2011/12/8 Giampaolo Rodola' \report@bugs.python.org\:
Giampaolo Rodola' \g.rodola@gmail.com\ added the comment:
This is not possible for two reasons:
on most POSIX systems, sendfile() works with mmap-like ("regular") files only, while HTTPConnection.send() accepts any file-like object as long as it provides a read() method
after read()ing a chunk of data from the file and before send()ing it over the socket, the data can be subject to an intermediate conversion (datablock.encode("iso-8859-1")): http://hg.python.org/cpython/file/87c6be1e393a/Lib/http/client.py#l839 ...whereas sendfile() can only be used to send a binary file "as-is"
I presume you could check for a binary mode, though? Also, you can catch EINVAl on invalid fds.
ftplib's sendfile support is not tracked as bpo-13559. Considerations I made there should apply here as well.
Ops! I meant bpo-13564.
Patch in attachment uses the newly added socket.sendfile() method (bpo-17552).
The multiple personalities of HTTPConnection.send() and friends is a bit of a can of worms. I suggest working on bpo-23740 to get an idea of what kinds of file objects are meant to be supported, and what things may work by accident and be used in the real world.
For instance, is it possible to manually set Content-Length, and say supply a GzipFile reader, or file object positioned halfway through the file? How does this interact with the socket.sendfile() call?
This issue is no newcomer friendly, I remove the "easy" keyword.
I would like to take a stab at this. Giampaolo, would it be okay if I made a pull request updated from your patch?

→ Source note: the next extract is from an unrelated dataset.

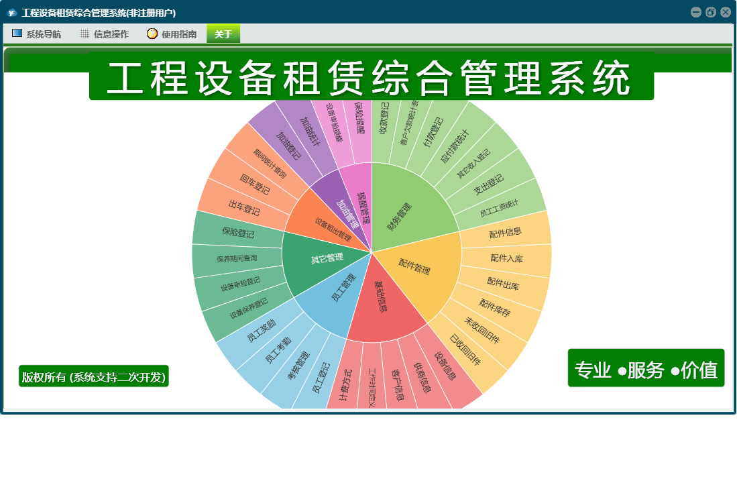Select the 关于 tab
737x485 pixels.
coord(223,34)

With the appropriate "Co-authored-by: Author Name \<email_address>" line.
Alex, https://bugs.python.org/issue23740 is identified as a dependency on this issue. We will have to resolve that first, and come back to this. And yes, if you contribute on other's patch, both the contributions will be included and appropriately credited.
To check my understanding
Is the motivation for the closer to
My guess is 5.
Yes, the point number 5. We will have to evaluate if sendfile side-steps and avoids the issues noted in bpo-23740
sendfile() only works for plain HTTP. For technical reasons it does not work for HTTPS (*). These days majority of services use HTTPS. Therefore the usefulness of sendfile() patch is minimal.
(*) It is possible to use sendfile() for TLS connections, but the feature requires a Kernel module that provides kTLS offloading feature, https://www.kernel.org/doc/html/latest/networking/tls-offload.html . In user space it requires OpenSSL 3.0.0 with kTLS support. 3.0.0 is currently under development.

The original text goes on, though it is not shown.